Mario Gyr: Ich glaube, ich hätte den nötigen Einsatz weiterhin leisten können. Nur gewollt habe ich es nicht mehr zu hundert Prozent. Meine Prioritäten haben sich verschoben. Wenn man im Spitzensport erfolgreich sein will, muss man ihm alles andere unterordnen. Bei der Analyse meiner Saison kam ich zum Schluss: Entweder gebe ich jetzt nochmals zwei Jahre alles für den Sport – oder ich muss es sein lassen.
Wenn man im Spitzensport erfolgreich sein will, muss man ihm alles andere unterordnen.
Wie haben Sie gemerkt, dass Sie nicht mehr alles dem Rudern unterordnen wollen?
Es sind kleine Dinge. Früher hätte ich nach dem Training abends noch eine halbe Stunde gedehnt und ich achtete stets darauf, dass ich meine neun oder zehn Stunden Schlaf hatte. Im letzten Jahr dagegen habe ich viel Energie für andere Dinge aufgewendet. Klar, ich habe trainiert, ich habe im Kraftbereich gearbeitet, im Ausdauerbereich. Aber ich merkte, dass die nötige Leidenschaft fehlt. Ich ging zwar weiterhin gerne an Wettkämpfe, aber im Training hatte ich zu beissen.
Sie haben in den vergangenen Jahren sehr intensiv für den Rudersport gelebt. Haben Sie in dieser Zeit etwas vermisst?
Nein. Ich habe natürlich auf Dinge verzichtet, um etwas zu erreichen. Aber ich rede nicht gerne von Verzicht, denn das Rudern hat mir ja auch viel Freude bereitet. Natürlich, ich musste ein strenges Ernährungsprogramm einhalten. Und dass ich da jetzt mehr Freiheit habe, das geniesse ich schon. Ich muss mir nicht mehr überlegen, ob ich jetzt ein Gipfeli esse oder mir ein Glas Wein gönne.

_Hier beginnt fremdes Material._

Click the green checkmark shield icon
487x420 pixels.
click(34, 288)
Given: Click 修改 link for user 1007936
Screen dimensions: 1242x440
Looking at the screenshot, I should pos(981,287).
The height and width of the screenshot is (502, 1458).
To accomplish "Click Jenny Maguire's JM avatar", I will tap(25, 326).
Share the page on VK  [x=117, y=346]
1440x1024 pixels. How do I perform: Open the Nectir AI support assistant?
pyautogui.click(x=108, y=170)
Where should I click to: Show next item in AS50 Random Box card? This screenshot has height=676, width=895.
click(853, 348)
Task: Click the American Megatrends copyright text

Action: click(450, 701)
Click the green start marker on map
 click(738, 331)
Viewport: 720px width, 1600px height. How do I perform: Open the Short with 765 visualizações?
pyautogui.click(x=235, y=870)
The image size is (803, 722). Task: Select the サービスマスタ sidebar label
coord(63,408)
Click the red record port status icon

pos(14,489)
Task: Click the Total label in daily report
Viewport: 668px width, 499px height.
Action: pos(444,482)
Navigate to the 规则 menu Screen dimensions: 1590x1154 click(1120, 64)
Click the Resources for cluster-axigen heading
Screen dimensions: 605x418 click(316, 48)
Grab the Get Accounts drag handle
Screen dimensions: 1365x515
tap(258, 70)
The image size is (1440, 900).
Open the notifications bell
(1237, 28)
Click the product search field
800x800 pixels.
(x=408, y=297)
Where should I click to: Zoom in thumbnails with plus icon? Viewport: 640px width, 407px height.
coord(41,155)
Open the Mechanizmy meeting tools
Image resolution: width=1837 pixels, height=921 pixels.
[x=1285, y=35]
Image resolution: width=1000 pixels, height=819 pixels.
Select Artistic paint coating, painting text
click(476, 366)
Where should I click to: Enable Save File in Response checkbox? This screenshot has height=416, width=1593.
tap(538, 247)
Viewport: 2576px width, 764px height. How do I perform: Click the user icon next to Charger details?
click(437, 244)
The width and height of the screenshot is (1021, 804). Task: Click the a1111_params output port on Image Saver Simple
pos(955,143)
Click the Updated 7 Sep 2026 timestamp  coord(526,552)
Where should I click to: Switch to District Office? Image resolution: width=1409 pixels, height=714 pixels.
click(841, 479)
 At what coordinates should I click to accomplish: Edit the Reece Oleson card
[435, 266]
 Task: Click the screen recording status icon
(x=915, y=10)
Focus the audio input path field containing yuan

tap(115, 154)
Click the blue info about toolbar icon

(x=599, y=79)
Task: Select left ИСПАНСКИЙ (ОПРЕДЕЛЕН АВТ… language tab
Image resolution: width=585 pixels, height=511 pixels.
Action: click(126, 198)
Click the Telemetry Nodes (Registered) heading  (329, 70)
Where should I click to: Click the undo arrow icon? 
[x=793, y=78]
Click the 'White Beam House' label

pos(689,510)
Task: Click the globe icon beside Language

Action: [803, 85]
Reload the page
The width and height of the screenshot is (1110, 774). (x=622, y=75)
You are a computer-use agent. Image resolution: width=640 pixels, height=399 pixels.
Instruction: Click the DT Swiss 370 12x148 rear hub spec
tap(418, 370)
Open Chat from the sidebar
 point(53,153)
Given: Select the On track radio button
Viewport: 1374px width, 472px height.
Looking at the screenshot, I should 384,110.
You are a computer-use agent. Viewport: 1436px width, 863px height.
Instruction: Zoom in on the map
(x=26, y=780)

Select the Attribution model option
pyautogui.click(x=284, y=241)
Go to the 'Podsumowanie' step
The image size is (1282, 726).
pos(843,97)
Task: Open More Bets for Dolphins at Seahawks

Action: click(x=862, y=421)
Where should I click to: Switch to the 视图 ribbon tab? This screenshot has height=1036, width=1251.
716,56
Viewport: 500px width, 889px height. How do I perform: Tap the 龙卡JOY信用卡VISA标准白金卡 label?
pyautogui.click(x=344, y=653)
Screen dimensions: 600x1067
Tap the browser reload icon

Dann ist der Entscheid, vom Spitzensport zurückzutreten, zu einem gewissen Grad eine Befreiung?
Eine Befreiung insofern, als dass ich für mich selber geklärt habe, dass ich nun ein anderes Leben führen will. Der Rudersport hat mich zu dem gemacht, was ich heute bin. Das war eine super Lebensschule. Jetzt geht ein Kapitel meines Lebens zu Ende – das macht einerseits wehmütig, andererseits freue ich mich auf das, was jetzt kommt.
Der Rudersport hat mich zu dem gemacht, was ich heute bin. Das war eine super Lebensschule.
Und was ist es, was jetzt kommt?
Ich bin in zwei Start-up’s im Bereich Sportmarketing involviert. Spannende Projekte, zu denen ich viel beitragen kann, denn gerade im Bereich Sponsoringverträge habe ich in meiner Zeit als Profisportler viel gesehen. In den kommenden Wochen geht es jetzt darum herauszufinden, wohin ich genau will. Und dass ich dann einen Job finde, den ich mit der gleichen Leidenschaft ausüben kann wie ich früher gerudert habe.